On ne peut rester dans l’angélisme concernant la violence. Lorsque nous menons des pédagogies actives, que nous cherchons à établir des relations bienveillantes et positives dans la classe, nous savons que le maintien d’une autorité qui garantit le travail et l’attention est un combat permanent. Nul besoin de redire qu’il est des circonstances où le recours au droit et à la police devient nécessaire ; cela se fait depuis des années et a pu donner lieu à un travail pédagogique fructueux pour redéfinir la place de la loi à l’école et dans la société.
Ce type de collaboration est compromis par des déclarations qui vont toutes dans le même sens : il est question avant tout de réprimer, de punir (la note de vie scolaire s’inscrit dans ce même esprit)[[Voir l’article de Philippe Watrelot dans les pages actualités de ce numéro.]]. Travailler sur les relations dans la classe signifie essentiellement pour le ministre « rétablir l’autorité du professeur » et le « bon comportement » réside exclusivement dans le respect de l’enseignant. Affirmons que le respect passe aussi par plus d’apprentissage de la démocratie, plus de dialogue élèves-enseignants, plus de rigueur dans l’application non arbitraire de règles claires. Et que combattre la violence et les incivilités, comme vient de le rappeler la conférence mondiale organisée par Éric Debarbieux sur les violences scolaires, s’appuie sur le travail d’équipe, la prévention, la formation des personnels. Sur cette base-là, des mesures répressives nécessaires peuvent être davantage comprises et acceptées. C’est dans ce sens que nous travaillons par exemple à la publication d’un dossier de notre revue sur les sanctions.

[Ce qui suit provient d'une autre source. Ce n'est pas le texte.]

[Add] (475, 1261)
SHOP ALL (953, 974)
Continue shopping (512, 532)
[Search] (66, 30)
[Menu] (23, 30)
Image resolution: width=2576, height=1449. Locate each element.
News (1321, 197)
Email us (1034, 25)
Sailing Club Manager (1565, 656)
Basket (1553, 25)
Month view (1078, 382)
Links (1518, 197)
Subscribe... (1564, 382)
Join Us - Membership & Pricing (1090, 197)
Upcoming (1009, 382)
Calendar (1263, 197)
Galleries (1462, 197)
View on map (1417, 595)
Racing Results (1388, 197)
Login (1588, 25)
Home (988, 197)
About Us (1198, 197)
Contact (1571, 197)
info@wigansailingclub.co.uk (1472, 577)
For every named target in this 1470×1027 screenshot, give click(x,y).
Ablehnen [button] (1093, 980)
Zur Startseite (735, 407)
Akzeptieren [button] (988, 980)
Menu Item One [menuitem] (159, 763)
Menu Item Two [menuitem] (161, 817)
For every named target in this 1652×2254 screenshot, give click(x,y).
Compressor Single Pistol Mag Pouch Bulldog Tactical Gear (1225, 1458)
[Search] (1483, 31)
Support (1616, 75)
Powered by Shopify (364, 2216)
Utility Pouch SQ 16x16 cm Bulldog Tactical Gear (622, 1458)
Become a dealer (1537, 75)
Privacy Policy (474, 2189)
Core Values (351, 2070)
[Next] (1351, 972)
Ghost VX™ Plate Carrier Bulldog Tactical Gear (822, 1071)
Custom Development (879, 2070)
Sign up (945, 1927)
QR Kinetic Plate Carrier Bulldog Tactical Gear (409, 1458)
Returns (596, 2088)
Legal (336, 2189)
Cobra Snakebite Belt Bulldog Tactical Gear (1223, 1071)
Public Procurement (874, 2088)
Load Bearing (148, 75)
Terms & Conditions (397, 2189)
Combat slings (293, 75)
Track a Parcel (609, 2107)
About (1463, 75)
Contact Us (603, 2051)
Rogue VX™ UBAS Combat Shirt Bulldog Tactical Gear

La reproduction des inégalités sociales à l’école demeure un problème non résolu et s’aggrave. Il est certes important de se demander comment permettre aux meilleurs élèves de ZEP d’accéder à des postes de responsabilité, mais la démocratisation, ce n’est pas la mise en œuvre de mesures méritocratiques.
Accorder plus de bourses au mérite, permettre aux collégiens de ZEP d’obtenir de meilleurs lycées occulte la question d’une action déterminée pour la promotion de tous. Assurer à tous une meilleure réussite, cela exige du temps pour les équipes, (et non des primes), de la formation continue, des changements de pratiques.
On pourrait poursuivre ; chaque jour ou presque surgissent de nouvelles déclarations, dont on ne sait trop comment elles s’articulent avec la loi d’orientation ou le débat national sur l’école. Peu de concertations, peu de débats : le refus de prendre en compte la complexité pour imposer des mesures simplistes… Ce n’est pas de cette manière-là que l’école peut avancer.
Craignons malgré tout de trouver une cohérence à cette politique qui conjugue un esprit passéiste avec un souffle libéral « moderne » (l’individu est considéré comme seul responsable de ses échecs, en dehors de toute considération sociale). On est bien loin d’une école de la réussite de tous, celle qui ressortait du rapport Thélot et qui impliquerait une véritable révolution culturelle, le contraire de la contre-réforme actuelle.